= Problem to solve =
Rewrite the entries from the line containing "Viewport: 1344px width, 768px height." through the line containing "Action: 1232,31", changing "Expenses" to "Reports" and keeping everything else the same.

= Entries supplied =

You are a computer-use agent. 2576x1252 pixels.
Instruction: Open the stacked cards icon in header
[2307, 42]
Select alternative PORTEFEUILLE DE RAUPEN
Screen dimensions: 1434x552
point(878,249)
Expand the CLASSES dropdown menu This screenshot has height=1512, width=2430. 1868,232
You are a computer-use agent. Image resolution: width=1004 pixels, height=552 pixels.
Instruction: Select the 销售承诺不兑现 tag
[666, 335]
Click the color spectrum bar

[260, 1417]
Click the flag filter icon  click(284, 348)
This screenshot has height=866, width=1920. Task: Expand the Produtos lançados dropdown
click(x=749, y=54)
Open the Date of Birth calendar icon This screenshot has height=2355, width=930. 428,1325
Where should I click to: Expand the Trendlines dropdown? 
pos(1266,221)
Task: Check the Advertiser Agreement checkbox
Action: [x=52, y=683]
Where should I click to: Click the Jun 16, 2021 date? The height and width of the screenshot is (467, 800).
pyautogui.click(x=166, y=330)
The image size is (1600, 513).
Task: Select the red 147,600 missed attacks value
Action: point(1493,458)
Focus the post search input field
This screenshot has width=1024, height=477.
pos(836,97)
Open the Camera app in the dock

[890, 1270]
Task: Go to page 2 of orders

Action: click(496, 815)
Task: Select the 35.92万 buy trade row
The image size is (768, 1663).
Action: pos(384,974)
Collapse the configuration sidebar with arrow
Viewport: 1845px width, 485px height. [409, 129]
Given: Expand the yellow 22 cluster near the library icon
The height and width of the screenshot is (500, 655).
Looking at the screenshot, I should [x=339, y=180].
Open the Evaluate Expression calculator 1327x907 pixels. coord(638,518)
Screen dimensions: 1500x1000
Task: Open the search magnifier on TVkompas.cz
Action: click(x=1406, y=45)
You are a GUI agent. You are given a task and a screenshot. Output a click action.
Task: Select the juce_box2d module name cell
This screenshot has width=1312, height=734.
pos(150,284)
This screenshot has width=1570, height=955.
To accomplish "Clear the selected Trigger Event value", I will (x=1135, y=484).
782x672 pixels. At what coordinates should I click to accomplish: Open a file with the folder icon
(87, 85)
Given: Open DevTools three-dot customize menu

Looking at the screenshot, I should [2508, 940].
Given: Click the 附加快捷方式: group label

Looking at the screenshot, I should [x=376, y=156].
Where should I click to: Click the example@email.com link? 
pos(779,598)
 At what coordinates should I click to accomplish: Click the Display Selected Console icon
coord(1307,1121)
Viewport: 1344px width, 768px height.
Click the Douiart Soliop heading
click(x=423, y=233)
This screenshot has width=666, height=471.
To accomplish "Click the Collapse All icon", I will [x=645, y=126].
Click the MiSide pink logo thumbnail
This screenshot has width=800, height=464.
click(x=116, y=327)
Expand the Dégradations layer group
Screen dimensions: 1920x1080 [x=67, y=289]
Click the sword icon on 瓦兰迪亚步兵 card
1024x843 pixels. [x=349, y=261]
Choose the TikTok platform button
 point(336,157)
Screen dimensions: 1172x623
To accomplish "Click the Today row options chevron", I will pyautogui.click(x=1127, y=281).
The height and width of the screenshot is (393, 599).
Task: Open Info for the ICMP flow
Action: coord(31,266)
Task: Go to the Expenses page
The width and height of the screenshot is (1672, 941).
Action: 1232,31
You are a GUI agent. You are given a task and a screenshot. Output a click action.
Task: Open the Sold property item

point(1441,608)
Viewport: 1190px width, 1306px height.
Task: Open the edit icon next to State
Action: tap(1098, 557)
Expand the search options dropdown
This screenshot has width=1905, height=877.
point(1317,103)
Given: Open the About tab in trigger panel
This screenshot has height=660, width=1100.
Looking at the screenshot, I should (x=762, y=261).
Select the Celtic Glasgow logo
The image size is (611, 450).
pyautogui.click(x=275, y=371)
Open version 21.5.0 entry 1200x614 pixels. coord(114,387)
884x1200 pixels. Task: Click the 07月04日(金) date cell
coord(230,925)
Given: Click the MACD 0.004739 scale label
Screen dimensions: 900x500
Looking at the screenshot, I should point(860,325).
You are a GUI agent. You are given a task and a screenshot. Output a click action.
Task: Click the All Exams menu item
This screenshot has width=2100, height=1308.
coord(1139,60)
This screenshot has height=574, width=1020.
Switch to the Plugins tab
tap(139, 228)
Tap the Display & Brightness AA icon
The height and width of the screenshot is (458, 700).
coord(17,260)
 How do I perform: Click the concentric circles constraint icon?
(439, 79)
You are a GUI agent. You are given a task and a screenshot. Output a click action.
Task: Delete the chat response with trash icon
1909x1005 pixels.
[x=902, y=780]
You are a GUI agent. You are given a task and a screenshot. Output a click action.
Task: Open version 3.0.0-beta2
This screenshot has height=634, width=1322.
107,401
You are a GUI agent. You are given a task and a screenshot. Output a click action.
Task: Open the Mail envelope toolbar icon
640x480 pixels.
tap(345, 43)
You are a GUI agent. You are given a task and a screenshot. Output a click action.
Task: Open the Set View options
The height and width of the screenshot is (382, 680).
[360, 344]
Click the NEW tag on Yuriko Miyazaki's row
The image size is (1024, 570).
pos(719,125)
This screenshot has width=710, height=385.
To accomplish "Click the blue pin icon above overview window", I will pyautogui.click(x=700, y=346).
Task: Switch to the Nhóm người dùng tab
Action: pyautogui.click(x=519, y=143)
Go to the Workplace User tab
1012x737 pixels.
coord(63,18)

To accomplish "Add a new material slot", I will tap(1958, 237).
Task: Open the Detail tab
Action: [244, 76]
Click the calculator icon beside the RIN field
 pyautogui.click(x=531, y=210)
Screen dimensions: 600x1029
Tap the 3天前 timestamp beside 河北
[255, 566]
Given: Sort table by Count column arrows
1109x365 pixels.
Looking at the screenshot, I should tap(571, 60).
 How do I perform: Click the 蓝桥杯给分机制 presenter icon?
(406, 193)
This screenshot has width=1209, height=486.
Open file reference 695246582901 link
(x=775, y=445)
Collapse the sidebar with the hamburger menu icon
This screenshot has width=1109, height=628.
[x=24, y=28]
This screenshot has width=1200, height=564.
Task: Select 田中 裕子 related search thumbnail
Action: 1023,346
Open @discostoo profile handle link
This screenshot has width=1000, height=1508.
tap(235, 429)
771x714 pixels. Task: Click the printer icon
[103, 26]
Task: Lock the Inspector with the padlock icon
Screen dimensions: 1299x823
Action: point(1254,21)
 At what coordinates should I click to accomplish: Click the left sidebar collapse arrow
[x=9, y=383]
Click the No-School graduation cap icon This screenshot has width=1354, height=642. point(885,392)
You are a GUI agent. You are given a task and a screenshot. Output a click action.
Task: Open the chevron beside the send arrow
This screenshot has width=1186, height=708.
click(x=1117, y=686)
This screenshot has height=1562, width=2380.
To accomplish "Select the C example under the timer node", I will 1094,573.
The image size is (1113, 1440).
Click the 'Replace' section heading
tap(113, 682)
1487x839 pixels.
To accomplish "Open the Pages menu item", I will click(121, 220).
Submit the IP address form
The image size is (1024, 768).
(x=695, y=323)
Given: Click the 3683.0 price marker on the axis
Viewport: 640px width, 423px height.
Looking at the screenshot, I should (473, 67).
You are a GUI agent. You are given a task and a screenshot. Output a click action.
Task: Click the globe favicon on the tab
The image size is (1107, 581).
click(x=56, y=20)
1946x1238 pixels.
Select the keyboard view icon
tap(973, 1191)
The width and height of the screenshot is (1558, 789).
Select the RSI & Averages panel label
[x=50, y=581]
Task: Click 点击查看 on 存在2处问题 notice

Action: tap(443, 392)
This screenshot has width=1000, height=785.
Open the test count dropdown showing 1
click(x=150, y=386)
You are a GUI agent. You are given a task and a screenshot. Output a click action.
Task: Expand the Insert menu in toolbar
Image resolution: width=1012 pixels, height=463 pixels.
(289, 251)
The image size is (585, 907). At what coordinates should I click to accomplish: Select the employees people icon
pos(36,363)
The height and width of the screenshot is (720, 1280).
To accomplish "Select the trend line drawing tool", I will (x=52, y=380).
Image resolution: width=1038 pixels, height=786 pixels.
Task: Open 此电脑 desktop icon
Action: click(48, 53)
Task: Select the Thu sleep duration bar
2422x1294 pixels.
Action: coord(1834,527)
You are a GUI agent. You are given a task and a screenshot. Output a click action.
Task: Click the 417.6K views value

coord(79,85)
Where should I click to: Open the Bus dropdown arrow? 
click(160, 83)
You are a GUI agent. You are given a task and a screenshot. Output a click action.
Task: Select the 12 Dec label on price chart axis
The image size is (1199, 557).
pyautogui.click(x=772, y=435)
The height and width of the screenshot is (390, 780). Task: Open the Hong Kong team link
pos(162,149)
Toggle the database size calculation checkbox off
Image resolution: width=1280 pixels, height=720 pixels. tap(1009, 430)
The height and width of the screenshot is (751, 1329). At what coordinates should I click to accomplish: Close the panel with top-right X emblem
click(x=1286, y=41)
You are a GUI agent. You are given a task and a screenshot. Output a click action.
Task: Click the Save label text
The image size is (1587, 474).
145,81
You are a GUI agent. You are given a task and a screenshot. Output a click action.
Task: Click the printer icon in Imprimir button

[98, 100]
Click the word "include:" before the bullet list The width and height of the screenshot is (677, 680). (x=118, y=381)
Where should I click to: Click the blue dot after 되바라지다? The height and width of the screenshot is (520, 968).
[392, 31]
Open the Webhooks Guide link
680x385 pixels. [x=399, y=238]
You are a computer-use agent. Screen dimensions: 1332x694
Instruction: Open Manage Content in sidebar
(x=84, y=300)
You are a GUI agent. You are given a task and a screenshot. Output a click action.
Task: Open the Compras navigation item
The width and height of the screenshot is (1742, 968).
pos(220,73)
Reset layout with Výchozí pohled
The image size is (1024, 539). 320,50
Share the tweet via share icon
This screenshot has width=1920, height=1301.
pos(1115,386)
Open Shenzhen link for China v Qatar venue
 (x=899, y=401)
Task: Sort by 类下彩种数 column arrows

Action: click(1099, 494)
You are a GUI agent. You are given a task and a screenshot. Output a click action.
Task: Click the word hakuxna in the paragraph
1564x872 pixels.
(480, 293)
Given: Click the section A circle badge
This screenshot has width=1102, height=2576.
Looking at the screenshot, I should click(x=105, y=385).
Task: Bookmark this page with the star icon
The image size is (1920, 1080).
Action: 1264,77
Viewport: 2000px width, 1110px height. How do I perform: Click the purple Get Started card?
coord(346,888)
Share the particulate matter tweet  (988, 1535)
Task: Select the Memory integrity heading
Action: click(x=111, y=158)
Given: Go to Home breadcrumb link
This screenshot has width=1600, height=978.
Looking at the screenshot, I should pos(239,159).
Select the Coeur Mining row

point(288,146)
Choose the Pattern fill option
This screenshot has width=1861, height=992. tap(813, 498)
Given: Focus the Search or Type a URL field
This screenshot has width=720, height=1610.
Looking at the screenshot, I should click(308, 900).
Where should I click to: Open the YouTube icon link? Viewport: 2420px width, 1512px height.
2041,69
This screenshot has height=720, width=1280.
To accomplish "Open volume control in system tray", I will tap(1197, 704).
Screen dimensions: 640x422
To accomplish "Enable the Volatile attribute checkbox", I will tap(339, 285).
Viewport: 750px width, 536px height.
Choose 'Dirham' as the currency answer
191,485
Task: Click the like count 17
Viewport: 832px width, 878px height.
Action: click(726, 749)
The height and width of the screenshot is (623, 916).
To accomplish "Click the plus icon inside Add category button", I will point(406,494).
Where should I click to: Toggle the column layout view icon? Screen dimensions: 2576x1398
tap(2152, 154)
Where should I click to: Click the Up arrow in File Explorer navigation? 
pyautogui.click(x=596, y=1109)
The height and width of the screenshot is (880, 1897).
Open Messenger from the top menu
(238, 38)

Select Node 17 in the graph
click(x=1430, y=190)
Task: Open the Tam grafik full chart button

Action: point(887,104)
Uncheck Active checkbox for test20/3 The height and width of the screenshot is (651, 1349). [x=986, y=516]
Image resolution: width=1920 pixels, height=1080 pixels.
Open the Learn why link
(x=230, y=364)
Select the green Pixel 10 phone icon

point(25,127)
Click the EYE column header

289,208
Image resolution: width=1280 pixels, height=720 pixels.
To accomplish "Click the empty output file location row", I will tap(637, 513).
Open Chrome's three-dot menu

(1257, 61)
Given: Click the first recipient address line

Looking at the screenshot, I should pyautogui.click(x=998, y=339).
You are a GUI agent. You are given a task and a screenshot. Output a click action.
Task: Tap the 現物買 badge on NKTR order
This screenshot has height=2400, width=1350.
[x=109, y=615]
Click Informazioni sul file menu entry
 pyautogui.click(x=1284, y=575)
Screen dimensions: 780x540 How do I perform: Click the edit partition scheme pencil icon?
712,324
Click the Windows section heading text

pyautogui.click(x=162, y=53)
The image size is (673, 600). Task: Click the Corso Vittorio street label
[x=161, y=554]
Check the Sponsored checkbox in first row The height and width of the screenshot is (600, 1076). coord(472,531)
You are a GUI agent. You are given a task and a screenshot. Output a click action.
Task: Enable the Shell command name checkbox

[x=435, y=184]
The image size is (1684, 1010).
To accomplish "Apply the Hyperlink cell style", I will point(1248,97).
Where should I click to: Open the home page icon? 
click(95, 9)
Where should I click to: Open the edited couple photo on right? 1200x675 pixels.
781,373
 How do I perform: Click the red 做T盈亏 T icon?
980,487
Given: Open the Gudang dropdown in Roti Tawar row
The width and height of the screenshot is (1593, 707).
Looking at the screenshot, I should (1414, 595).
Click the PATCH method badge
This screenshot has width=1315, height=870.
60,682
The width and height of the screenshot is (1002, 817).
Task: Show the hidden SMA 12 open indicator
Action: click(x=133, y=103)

= Task response =
Viewport: 1344px width, 768px height.
Click the Douiart Soliop heading
click(x=423, y=233)
This screenshot has width=666, height=471.
To accomplish "Click the Collapse All icon", I will [x=645, y=126].
Click the MiSide pink logo thumbnail
This screenshot has width=800, height=464.
click(x=116, y=327)
Expand the Dégradations layer group
Screen dimensions: 1920x1080 [x=67, y=289]
Click the sword icon on 瓦兰迪亚步兵 card
1024x843 pixels. [x=349, y=261]
Choose the TikTok platform button
 point(336,157)
Screen dimensions: 1172x623
To accomplish "Click the Today row options chevron", I will pyautogui.click(x=1127, y=281).
The height and width of the screenshot is (393, 599).
Task: Open Info for the ICMP flow
Action: coord(31,266)
Task: Go to the Reports page
The width and height of the screenshot is (1672, 941).
Action: 1232,31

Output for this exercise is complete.